Why it matters when comparing trading models

When many models compete with each other, the goal is not simply to find the one with the highest return. What matters more is whether that performance is structurally stable.

Some models perform well only under very specific market conditions. Others behave more consistently across different regimes. Even when profits look similar, their long-term reliability can be very different.

Metrics like Jensen–Shannon Divergence help reveal these differences by quantifying how much a model's behaviour changes over time.

In practical terms, it helps answer questions like: does the model behave consistently? Are its return distributions stable? Or does its behaviour drift as market conditions change?

Models whose distributions shift strongly over time are often less robust than models whose behaviour remains structurally stable.

How darwintIQ uses Jensen–Shannon Divergence

In darwintIQ, trading models are continuously evaluated on a rolling window of recent market data.

Each model receives a fitness score that combines multiple aspects of behaviour: profitability, drawdown characteristics, stability of returns, and distribution behaviour.

Jensen–Shannon Divergence contributes to this evaluation by measuring how stable certain statistical properties remain over time.
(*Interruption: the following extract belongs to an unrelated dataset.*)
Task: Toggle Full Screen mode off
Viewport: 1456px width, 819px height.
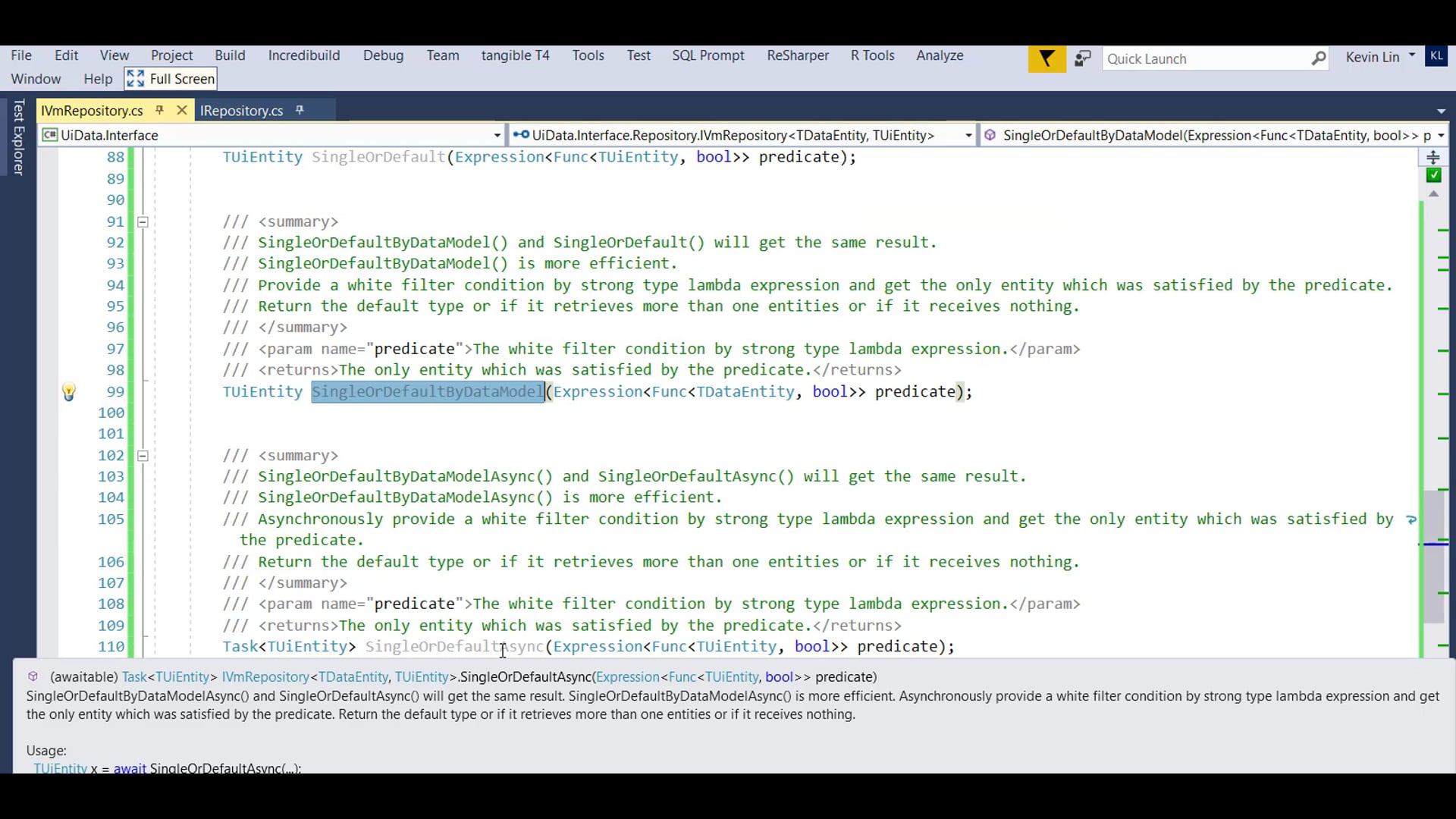Action: (x=170, y=78)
Large divergence values can indicate that a model's behaviour is changing significantly, while smaller values suggest more consistent behaviour.

Importantly, darwintIQ never evaluates this metric in isolation. It is always combined with other metrics within the population of models.

The goal is not simply to reward the highest profit, but to identify models whose behaviour remains coherent under current market conditions. This helps separate adaptive models from those that only appear profitable due to temporary structures in the market.

For the real quant nerds

Mathematically, Jensen–Shannon Divergence is a symmetrised and smoothed version of the Kullback–Leibler divergence.

Given two probability distributions P and Q, JSD is defined as:

JSD(P ‖ Q) = ½ · KL(P ‖ M) + ½ · KL(Q ‖ M)

where M = ½(P + Q) and KL denotes the Kullback–Leibler divergence.

Unlike KL divergence, JSD has several convenient properties: it is symmetric, always finite, and bounded between 0 and 1 (when using log base 2).

In the context of trading models, this allows comparison of distributions of behaviour — return distributions, trade outcome distributions, volatility regimes, drawdown structures.

If two distributions are identical, the divergence is 0. The more they differ, the larger the divergence becomes.

In evolutionary trading systems like darwintIQ, this is useful for detecting behavioural drift inside a population of models. A model whose statistical profile changes too much may be adapting — or it may be becoming unstable.

Final thoughts

Jensen–Shannon Divergence won't appear in most trading textbooks. But in systems that evaluate model behaviour over time rather than just profit, it becomes a quiet but reliable signal.

The question it answers — is this model still behaving the same way it was? — turns out to be one of the most important questions in adaptive trading.